About this task =
Starting at the line that contains "Viewport: 896px width, 286px", write out every line through the last one in the records below, word for word. Leave out any pictures.
=== Begin Enclosure ===
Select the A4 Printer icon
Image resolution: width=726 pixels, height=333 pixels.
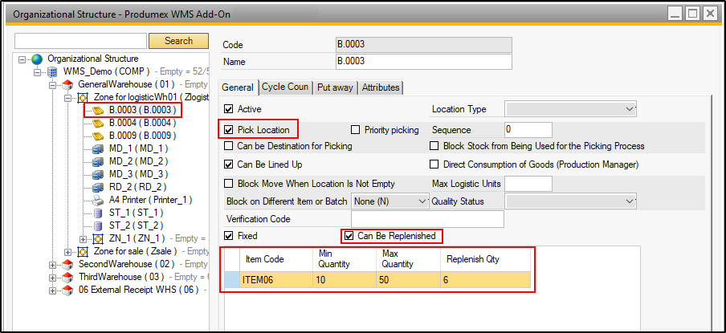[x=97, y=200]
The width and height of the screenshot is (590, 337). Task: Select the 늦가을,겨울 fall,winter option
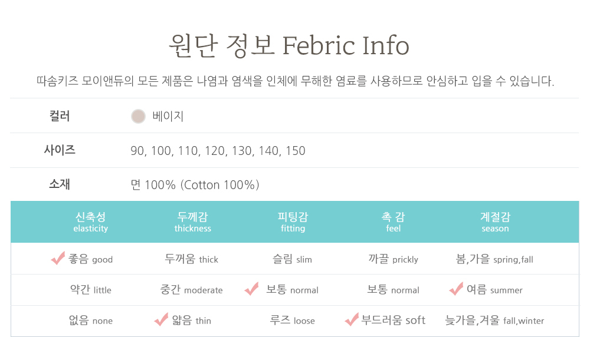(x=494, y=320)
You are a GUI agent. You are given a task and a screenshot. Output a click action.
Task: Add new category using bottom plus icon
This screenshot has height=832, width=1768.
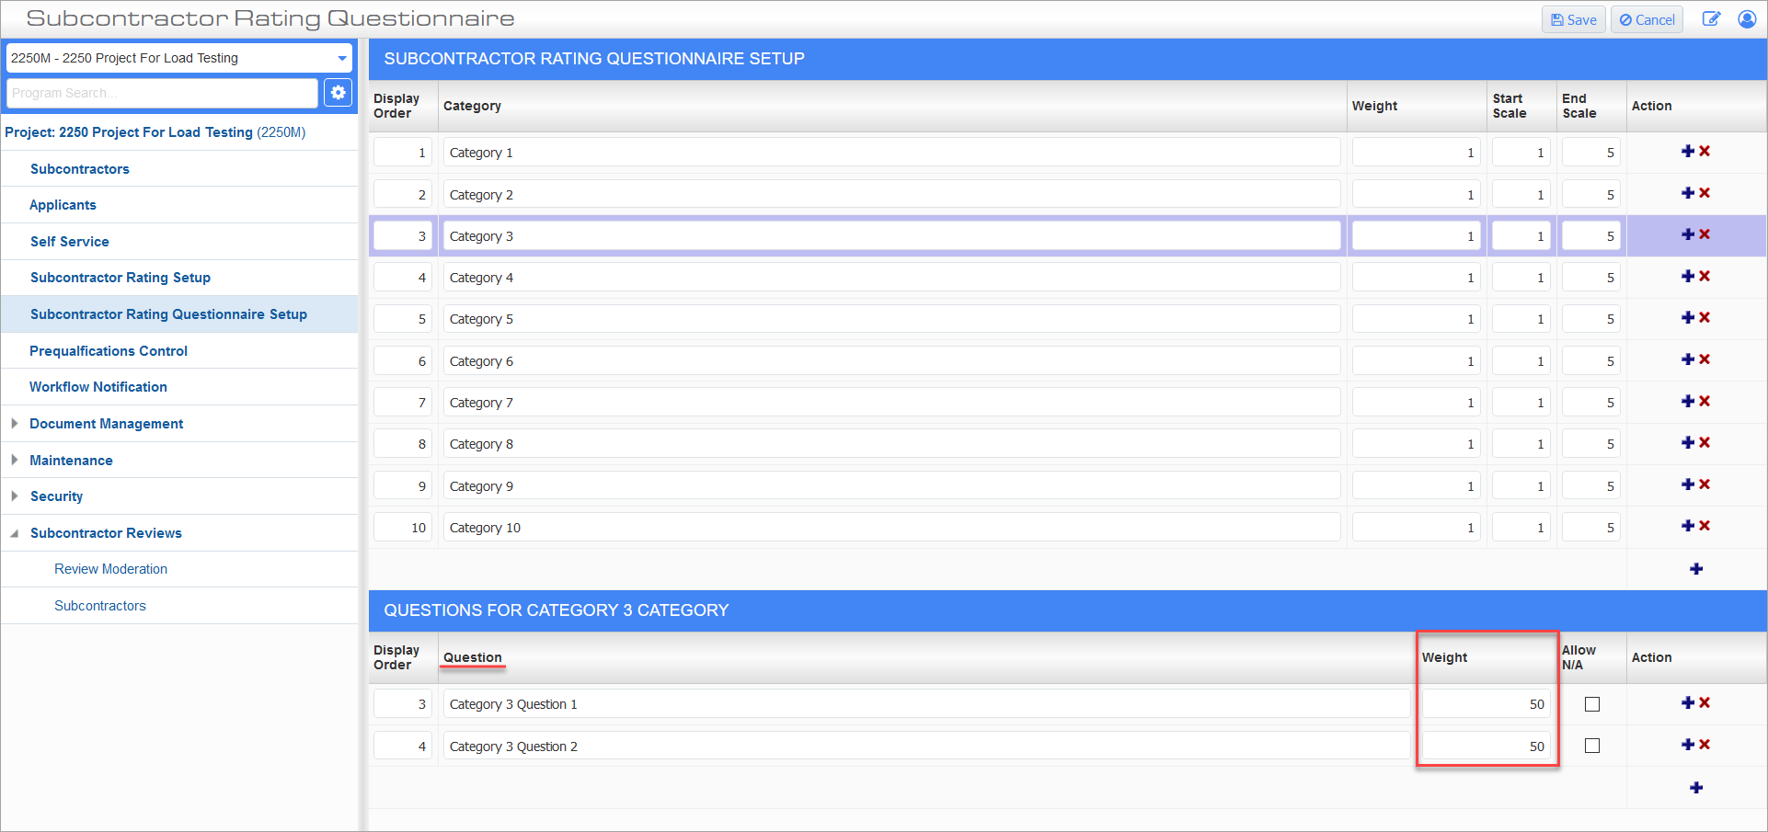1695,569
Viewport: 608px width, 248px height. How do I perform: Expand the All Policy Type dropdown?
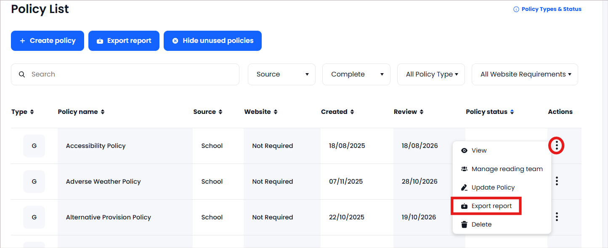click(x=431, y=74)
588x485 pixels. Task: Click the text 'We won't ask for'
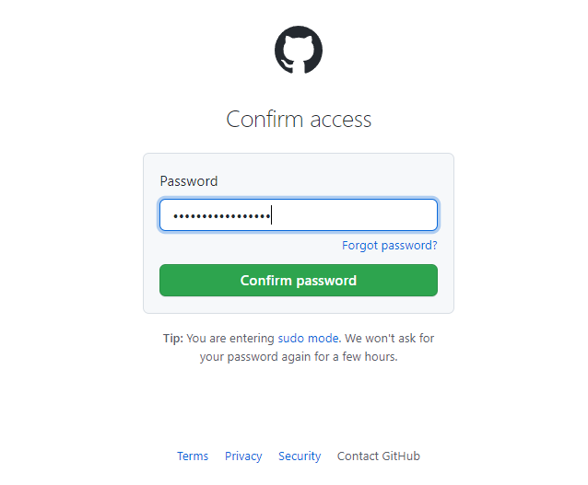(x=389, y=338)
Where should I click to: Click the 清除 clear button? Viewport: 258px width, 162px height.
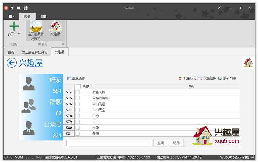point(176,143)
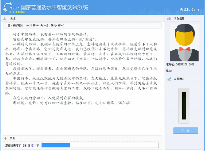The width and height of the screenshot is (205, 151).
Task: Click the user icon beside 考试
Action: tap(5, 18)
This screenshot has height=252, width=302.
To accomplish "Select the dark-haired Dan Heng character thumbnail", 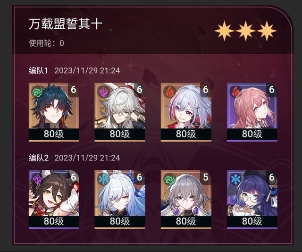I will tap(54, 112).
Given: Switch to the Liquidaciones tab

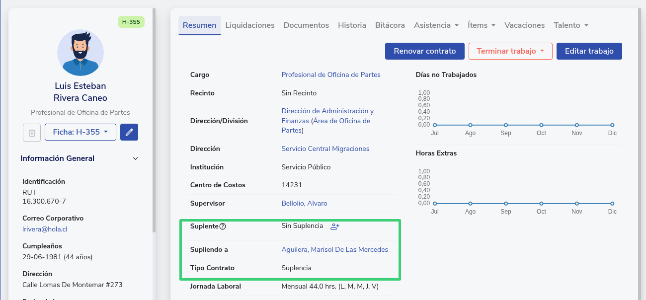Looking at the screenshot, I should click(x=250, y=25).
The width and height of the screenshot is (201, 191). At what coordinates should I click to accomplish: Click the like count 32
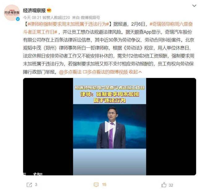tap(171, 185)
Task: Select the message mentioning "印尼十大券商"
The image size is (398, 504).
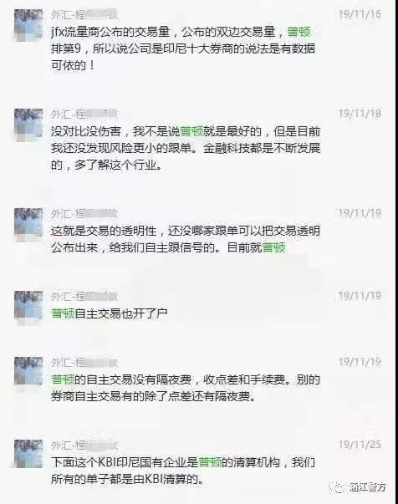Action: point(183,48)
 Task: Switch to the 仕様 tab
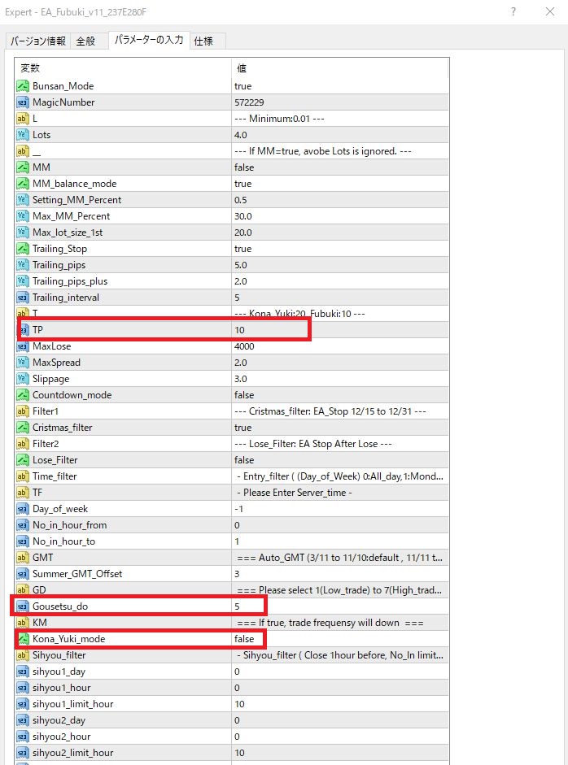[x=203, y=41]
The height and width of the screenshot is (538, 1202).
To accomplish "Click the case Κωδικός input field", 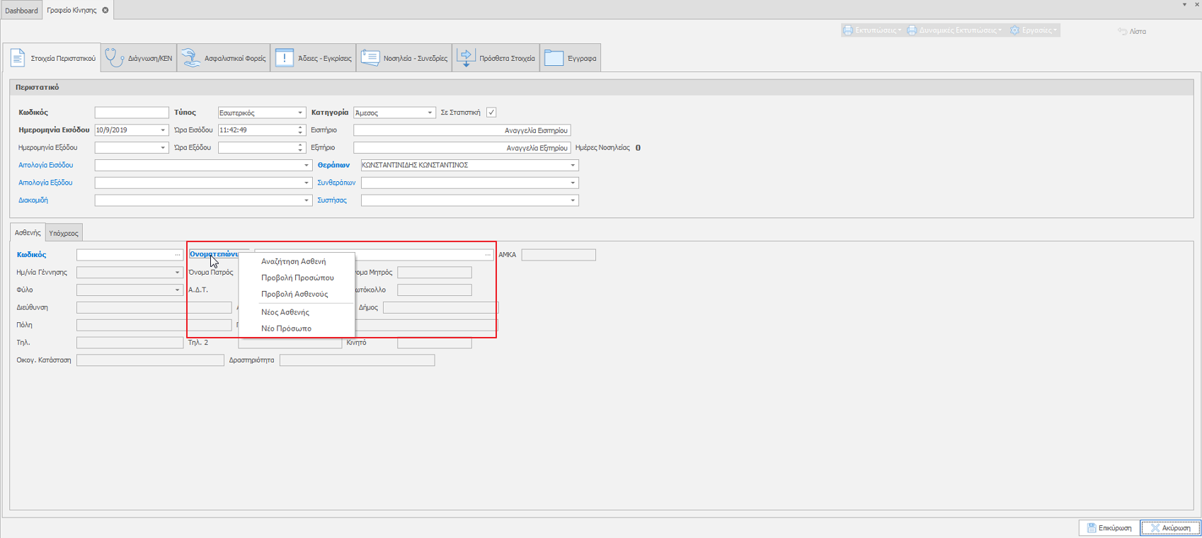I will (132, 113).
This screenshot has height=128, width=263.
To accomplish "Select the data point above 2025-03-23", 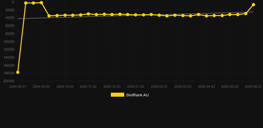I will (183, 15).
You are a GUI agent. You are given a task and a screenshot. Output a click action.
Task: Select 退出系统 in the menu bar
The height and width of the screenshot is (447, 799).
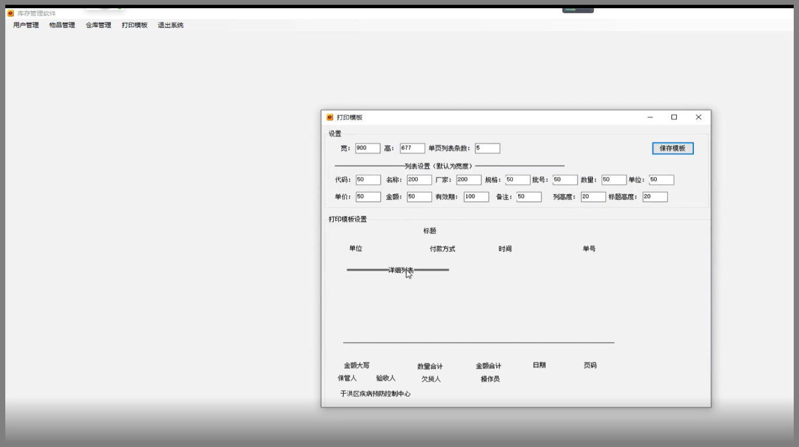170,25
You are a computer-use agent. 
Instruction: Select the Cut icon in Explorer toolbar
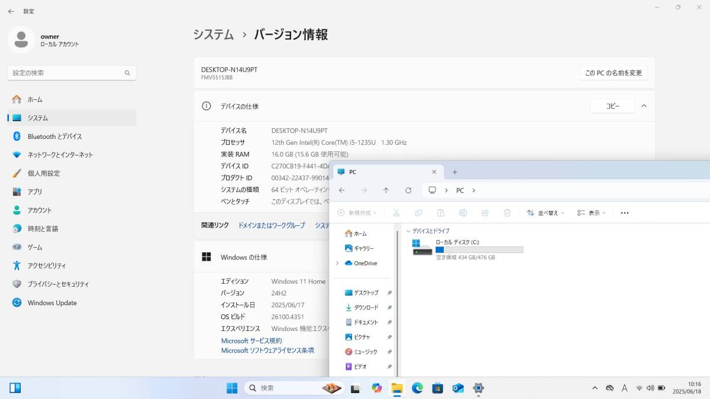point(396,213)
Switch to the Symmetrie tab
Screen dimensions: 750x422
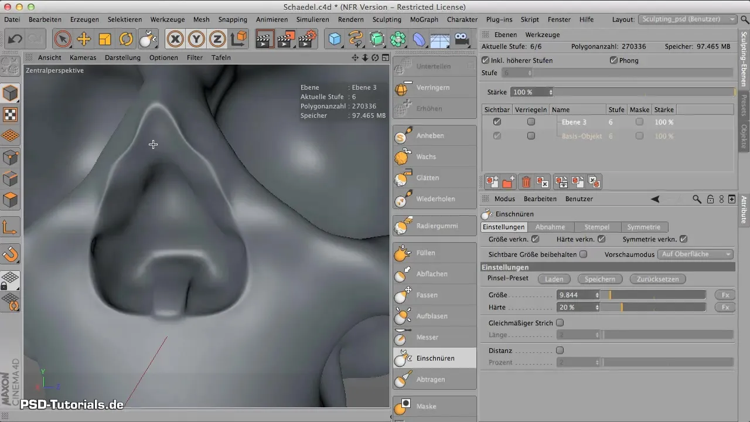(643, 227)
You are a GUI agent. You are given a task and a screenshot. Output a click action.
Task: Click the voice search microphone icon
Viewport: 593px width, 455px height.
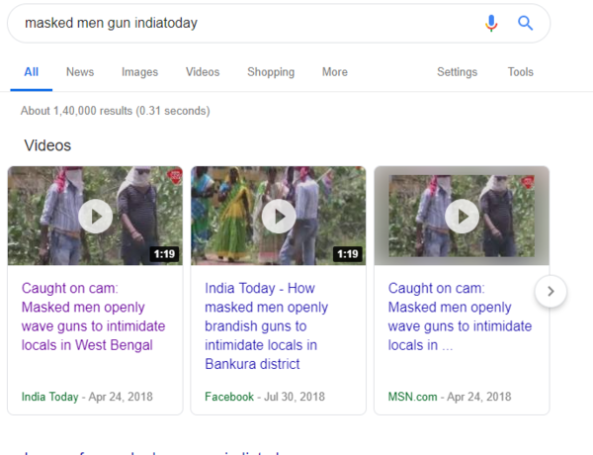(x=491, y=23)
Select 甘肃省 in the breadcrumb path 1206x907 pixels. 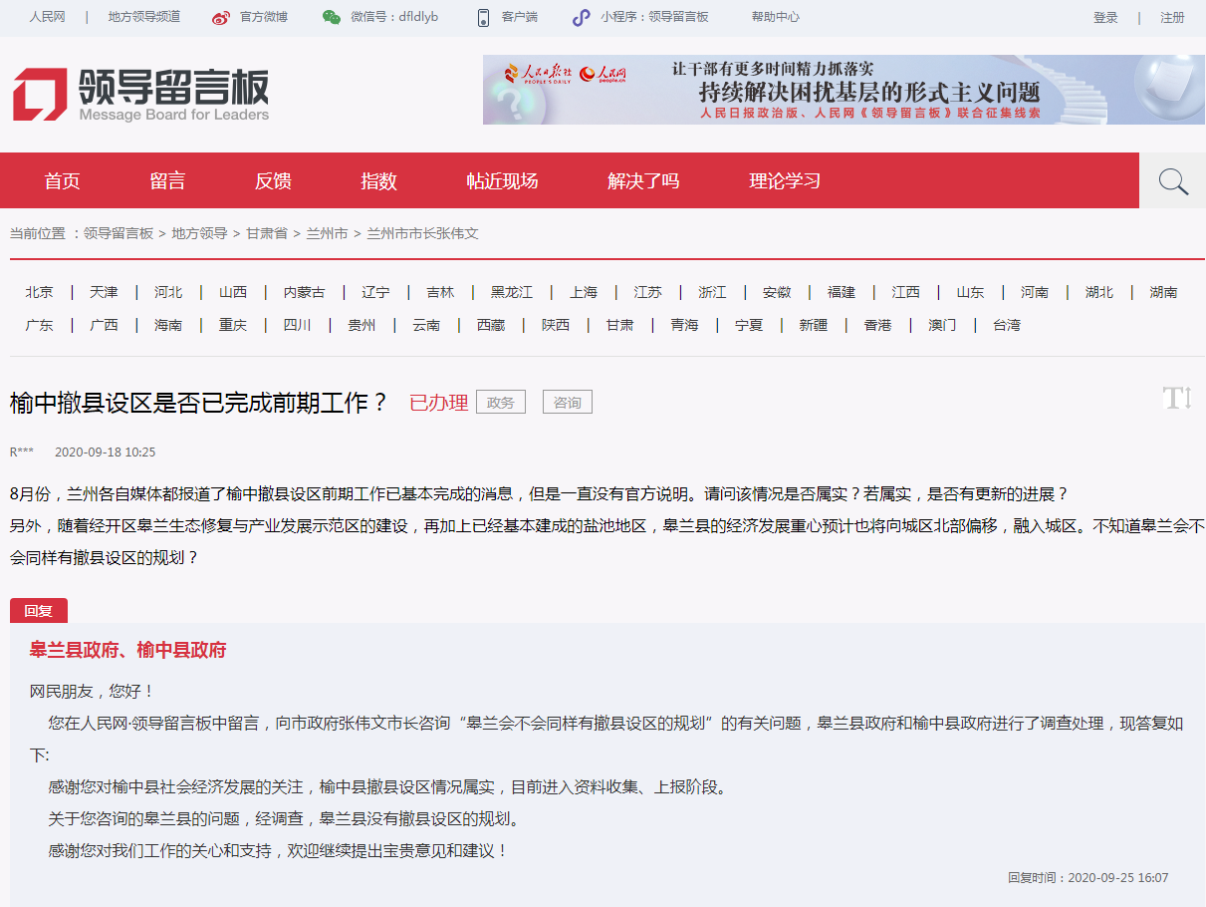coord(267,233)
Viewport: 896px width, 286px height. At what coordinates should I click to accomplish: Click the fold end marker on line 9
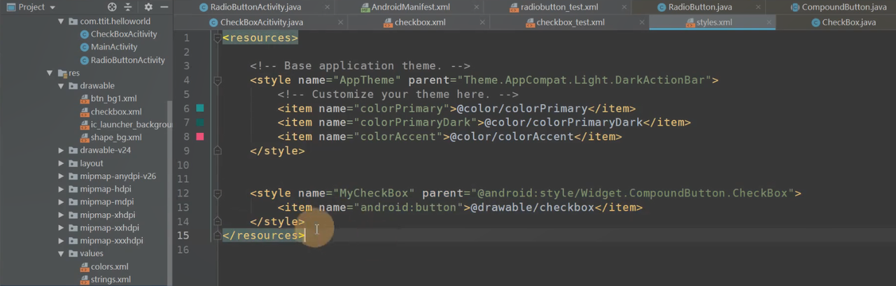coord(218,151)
=== End Enclosure ===
Solution for this exercise =
Viewport: 896px width, 286px height. At what coordinates should I click to accomplish: Click the fold end marker on line 9
coord(218,151)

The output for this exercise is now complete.